Continuava a substituir com frieza aquele amontoado de discos, depois seria a vez dos livros sofrerem com a mudança de concepção que se instalara no rapaz. Enquanto ia reformando o quarto, ia expondo seu novo modo de pensar, muito diferente do antigo jovem metido a Che Guevara que habitava aquela casa, muito diferente daquele leitor de Maiakovski e Ferreira Gullar que declamava poemas para todos ouvirem, muito diferente daquele menino que se vestiu de verde e amarelo exigindo em meio ao povo “Diretas Já”.
Agora o filho não era mais nem a sombra daquele moço metido a revolucionário, a não ser no seu jeito inquieto, meio elétrico de ser. Como o pai bem observara, o filho era assim: mal sustinha uma idéia na cabeça e já queria concretizá-la. E era isso que estava fazendo, alterando a realidade do seu quarto para melhor se adaptar ao seu novo modo de pensar. Se antes era o mundo, seu problema agora era o quarto.
- É. Acho que vou jogar esse livro fora também.
- Qual?
- Dentro da Noite Veloz...
-O do Gullar?
- Sim.
- Não, espere aí; deixe-me vê-lo.
- Esse aí além de empoeirado, também já me é ultrapassado.
- Pois vou ficar com ele.
- Ora. Agora vi. Não era o senhor mesmo que me dizia que não queria livro de comunista em casa?
- Sim. Mas naquela época comunista botava medo. Hoje não bota mais.
- É. Nisso o senhor tem razão.
E tocava a reforma no quarto enquanto falava:
- Hoje sou um cara realista, sabe pai... Esse negócio de se envolver com partido num dá em nada. Se desse ao menos dinheiro...
O pai escutava com aparente complacência tudo o que o filho ia falando.

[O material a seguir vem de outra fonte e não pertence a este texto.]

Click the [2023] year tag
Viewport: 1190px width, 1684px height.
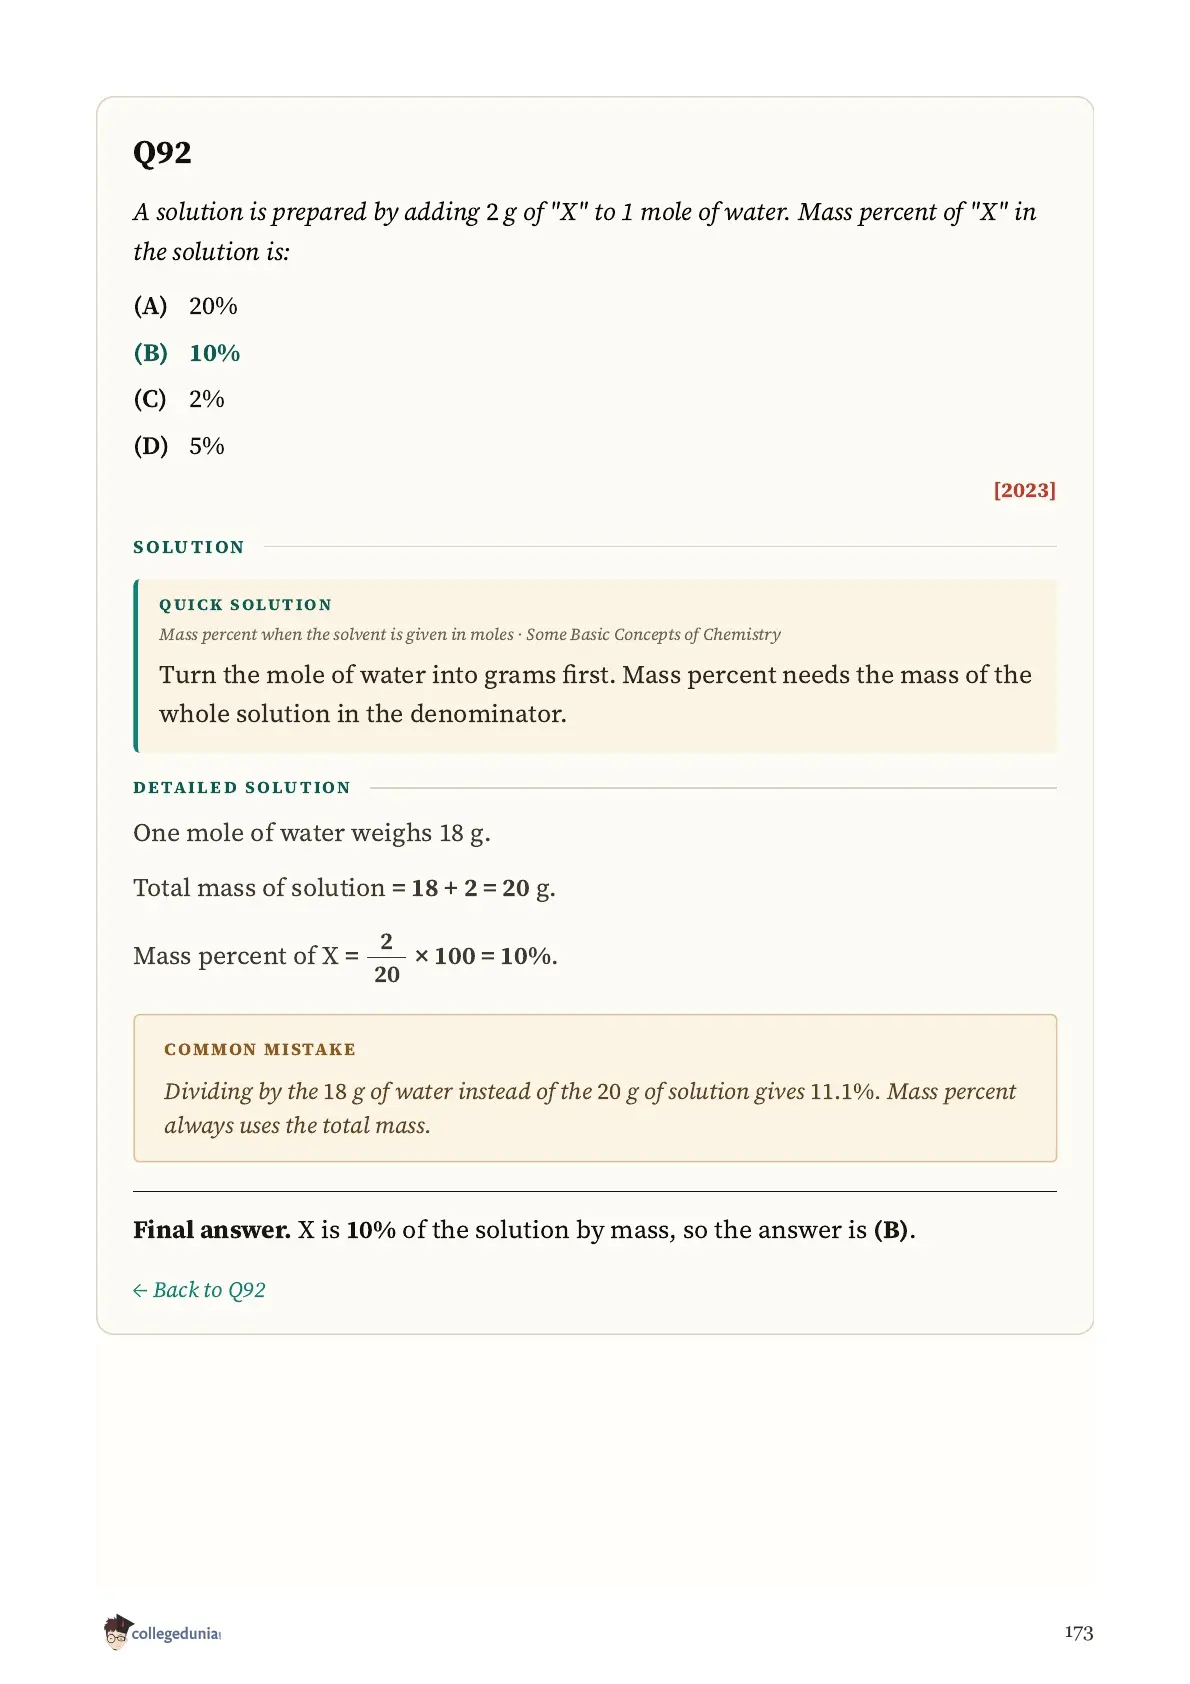(1024, 490)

- O senhor sempre me alertava: olha a realidade, a coisa não está fácil, o mercado é competitivo. E eu dava de ombros, não aceitando a realidade tal como ela é.
- E o que você dizia na época?
- Eu dizia que aceitávamos com apatia os maiores absurdos.
- E o que mais?
- Que não poderíamos mais encarar a realidade como uma coisa feita, mas como uma coisa a ser construída. Essa asneira toda.
- E o que mais?
- Que nós seres humanos não podíamos ficar se digladiando como se fossemos animais na luta pela sobrevivência. Que por sermos humanos tínhamos a capacidade de organizar a sociedade de modo que ninguém precisasse morrer de fome.
- E o que mais?
- Que deveríamos lutar por um mundo novo. Um mundo bom que assegurasse a todos o ensejo de trabalho, que desse futuro à mocidade e segurança à velhice. Àquelas coisas que ouvi quando assisti O Grande Ditador, do Chaplin.
- E o que mais?
- Ah, pai. Já chega, né!
- Não. Espere um momento. E quando eu alertava você, dizendo que o mercado de trabalho era muito competitivo?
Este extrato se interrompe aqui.